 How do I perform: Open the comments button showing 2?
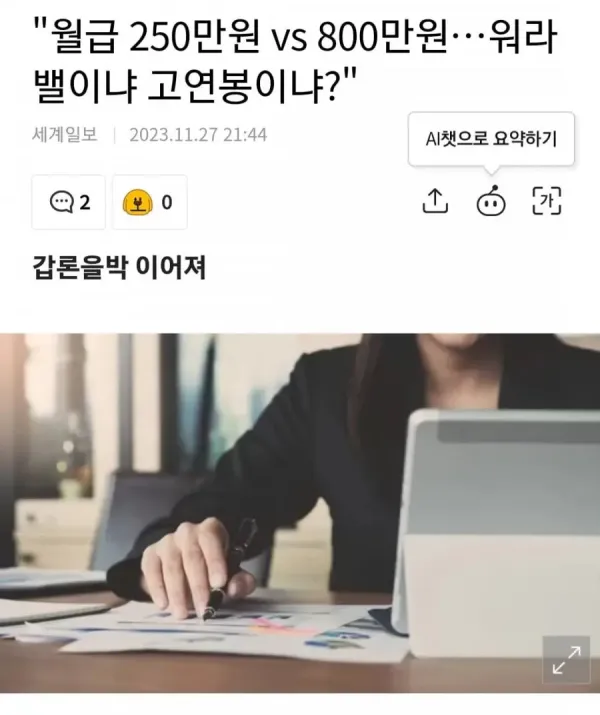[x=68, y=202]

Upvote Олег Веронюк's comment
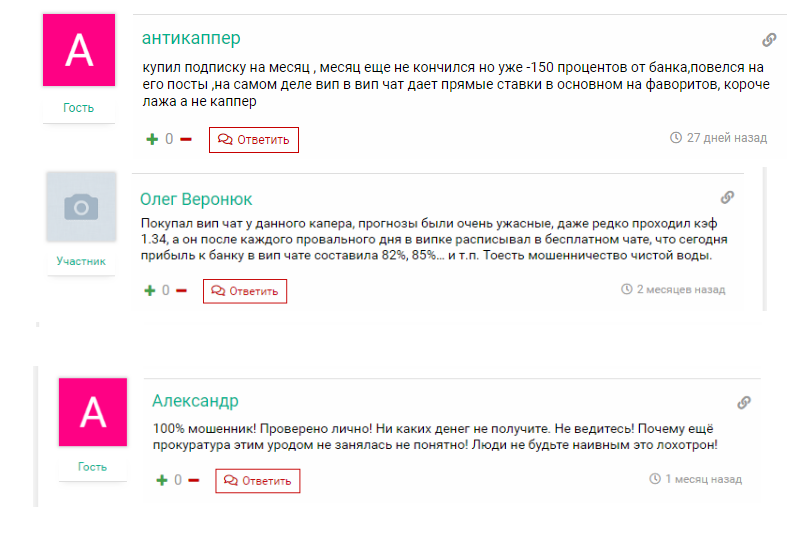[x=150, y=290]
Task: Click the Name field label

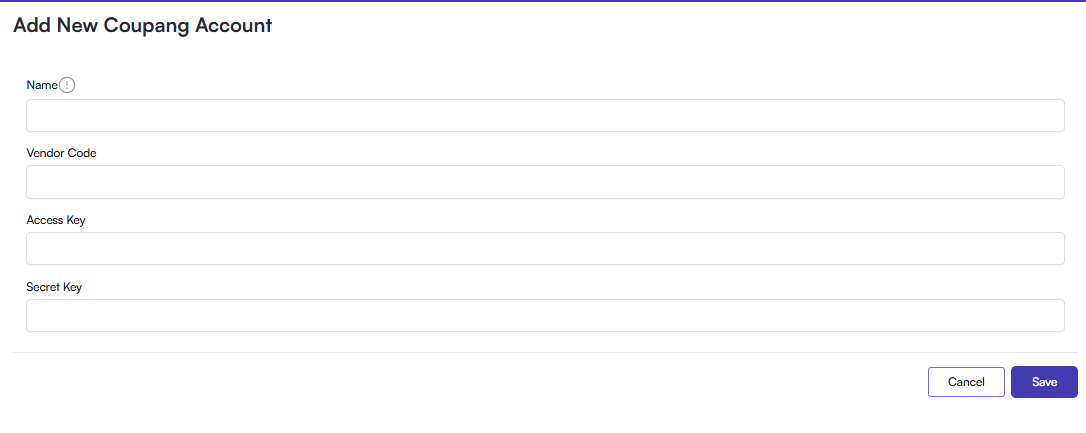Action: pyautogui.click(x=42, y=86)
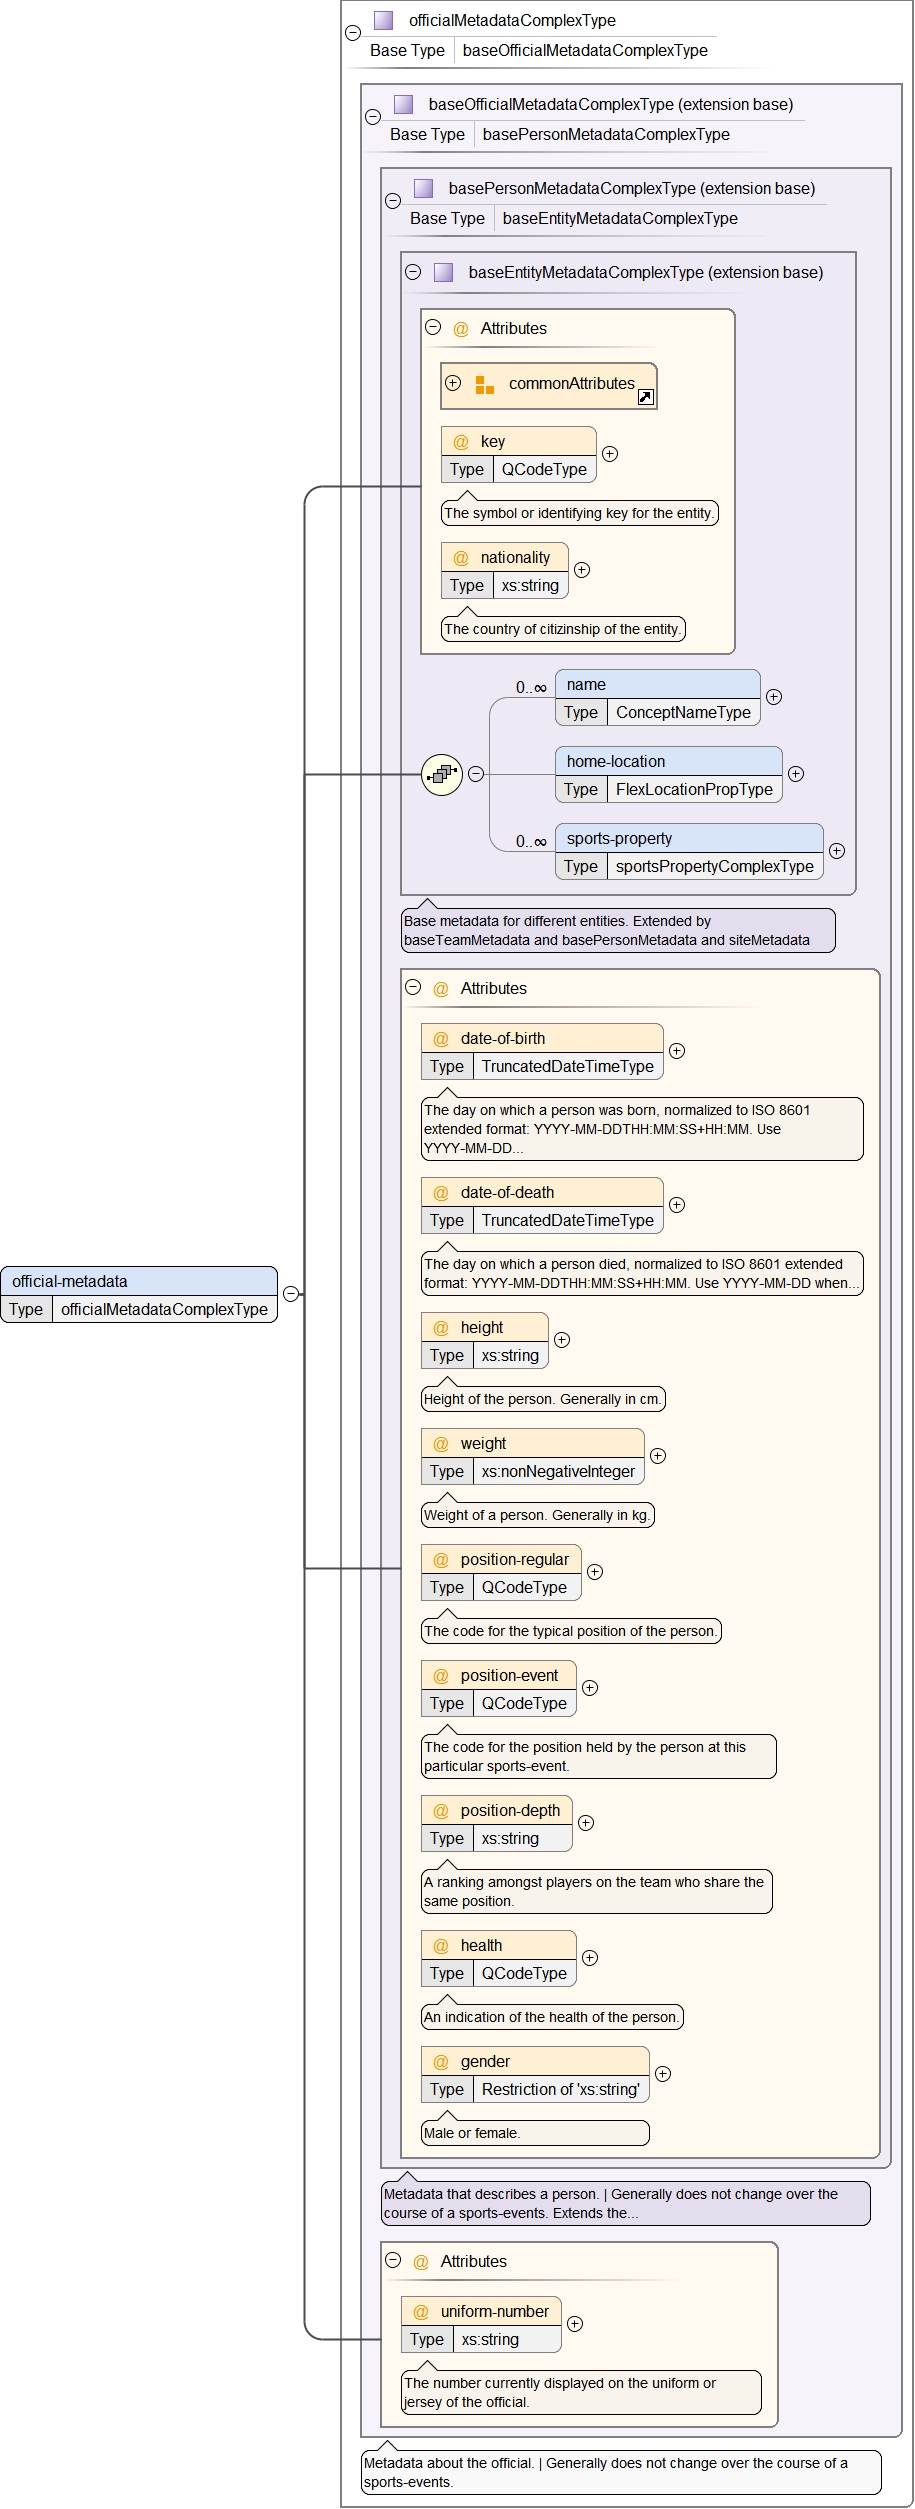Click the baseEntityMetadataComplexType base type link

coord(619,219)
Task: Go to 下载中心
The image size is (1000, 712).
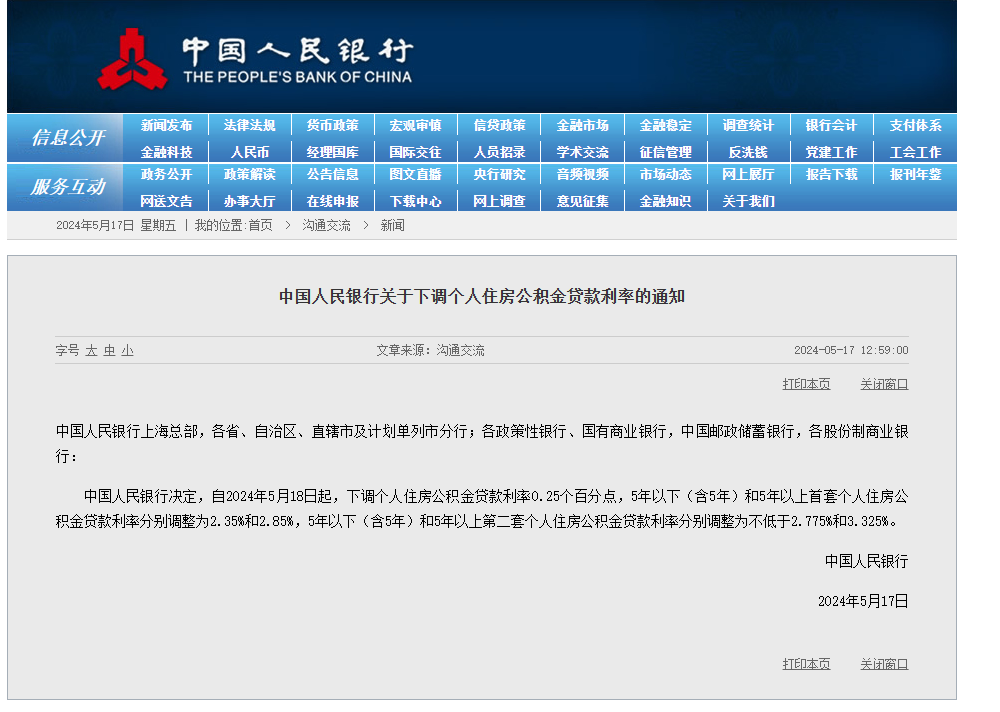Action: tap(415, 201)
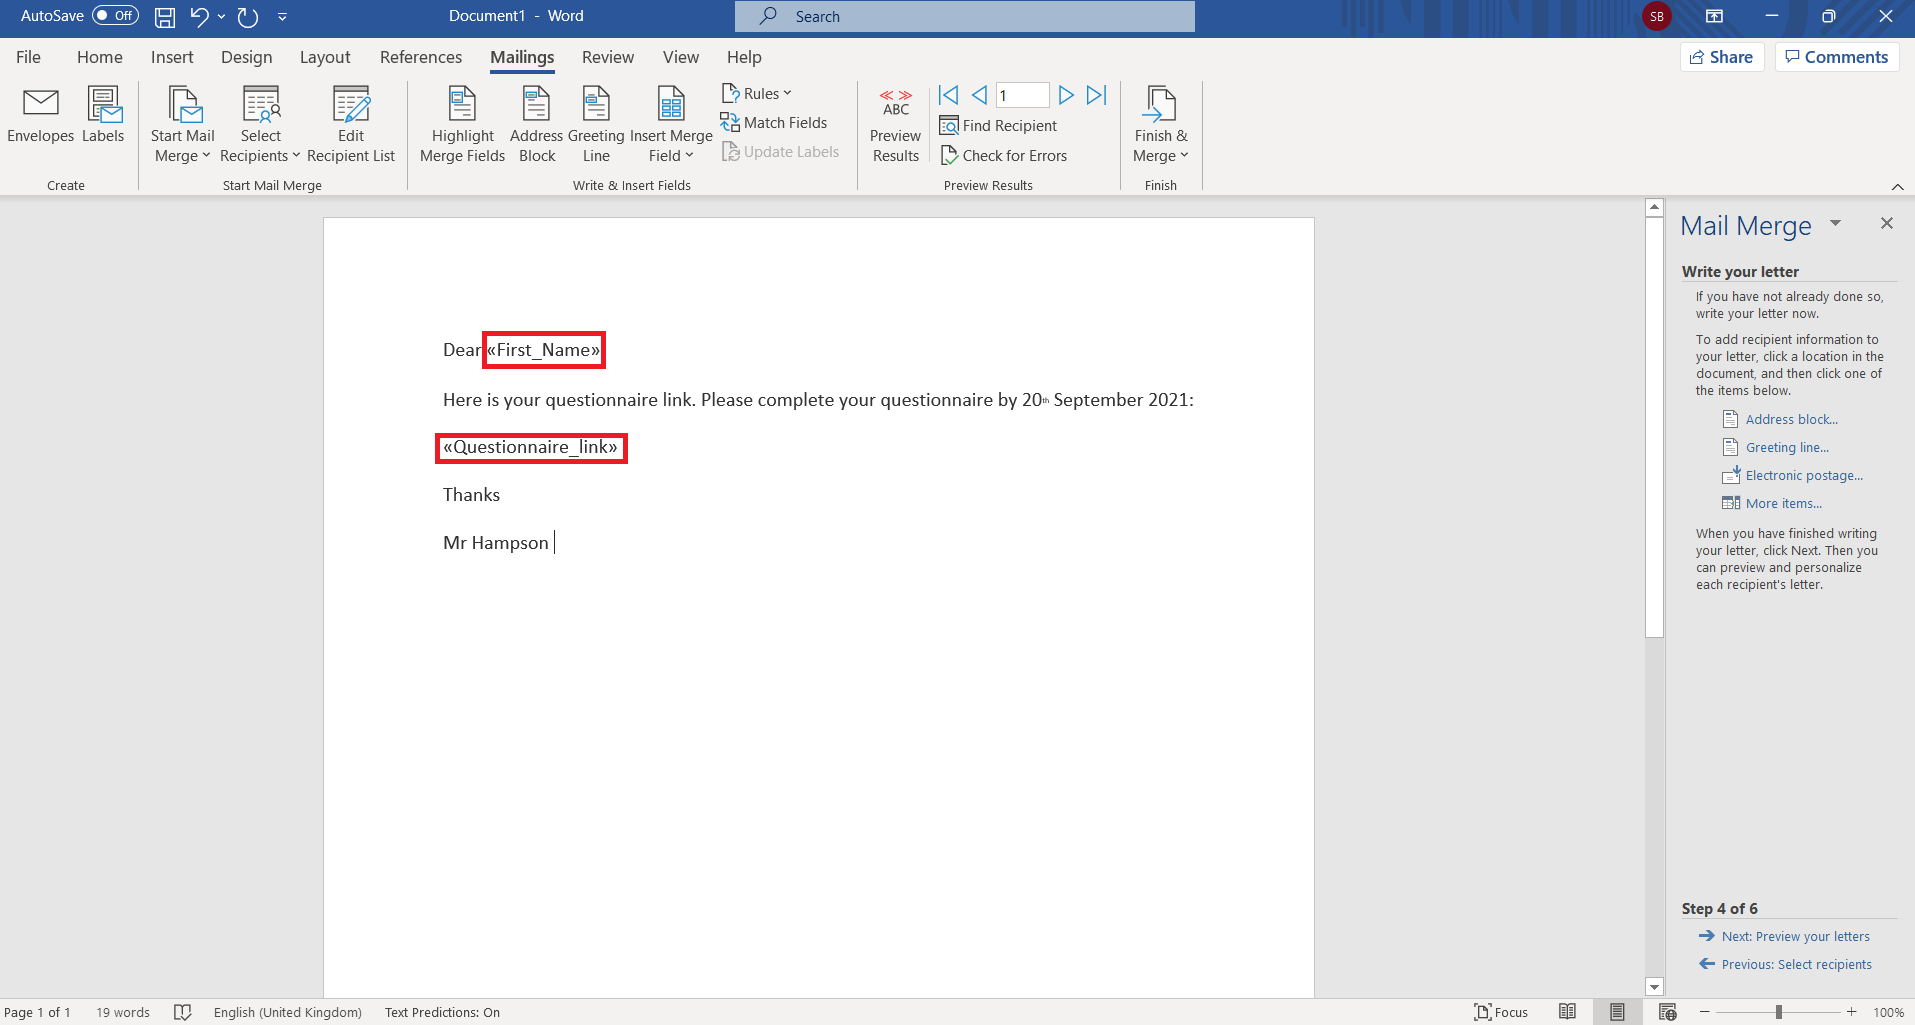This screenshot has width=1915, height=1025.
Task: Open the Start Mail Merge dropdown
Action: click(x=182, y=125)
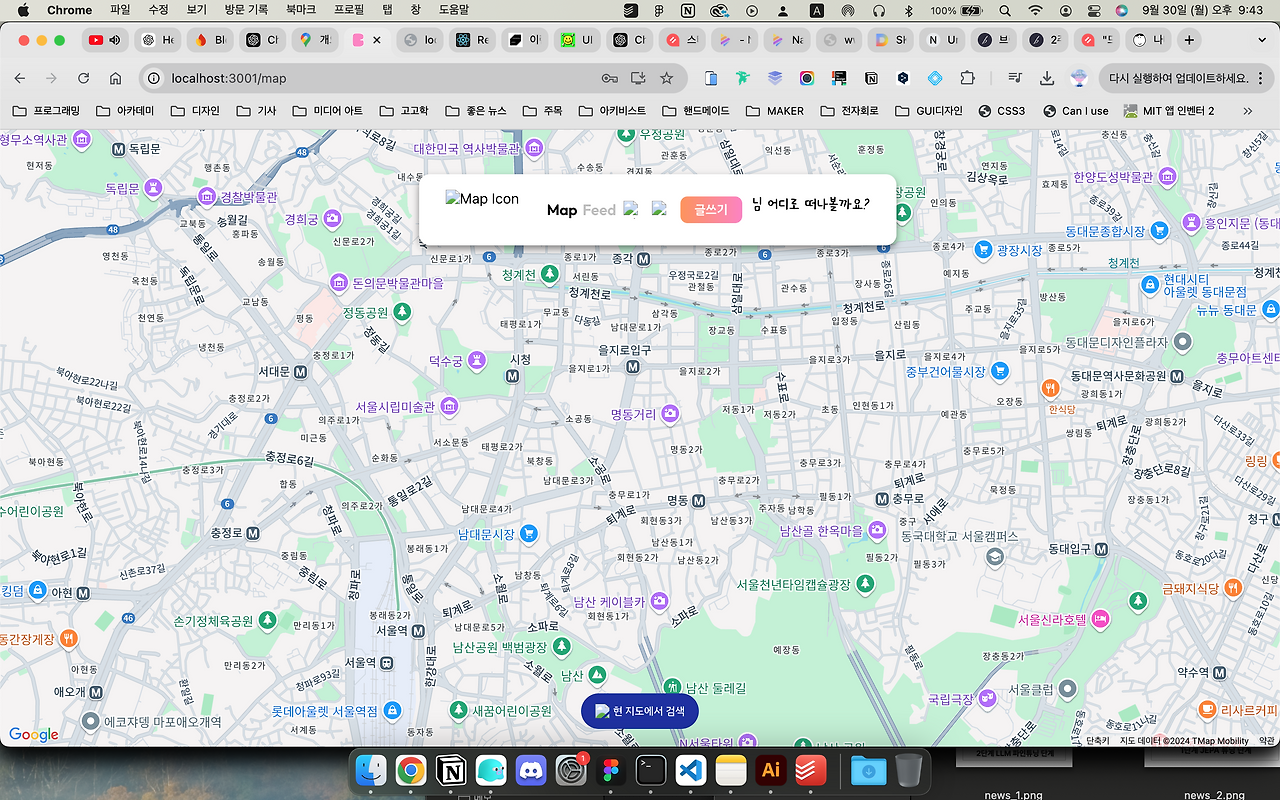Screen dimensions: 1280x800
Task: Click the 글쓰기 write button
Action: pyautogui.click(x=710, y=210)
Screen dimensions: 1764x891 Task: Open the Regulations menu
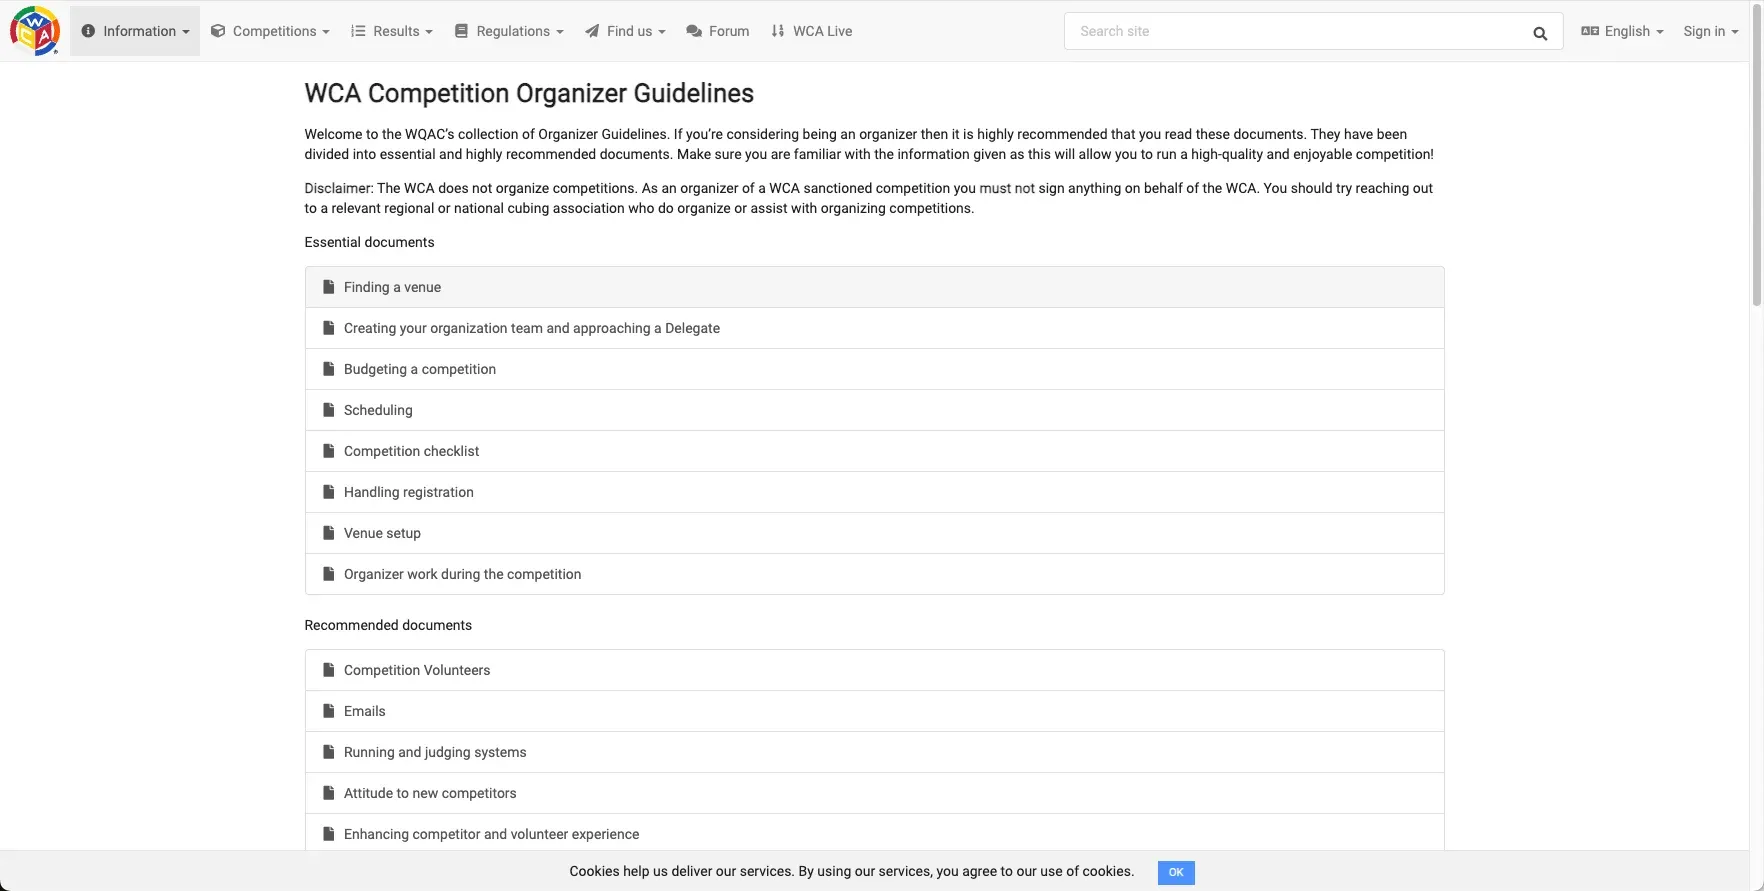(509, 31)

▸ **Your objective**: What is needed is every line from the one with "Screen dimensions: 1764x891" to the final line of the listing above, set down exactly and with the pictures left out.

▸ **Task result**:
Screen dimensions: 1764x891 Task: Open the Regulations menu
(509, 31)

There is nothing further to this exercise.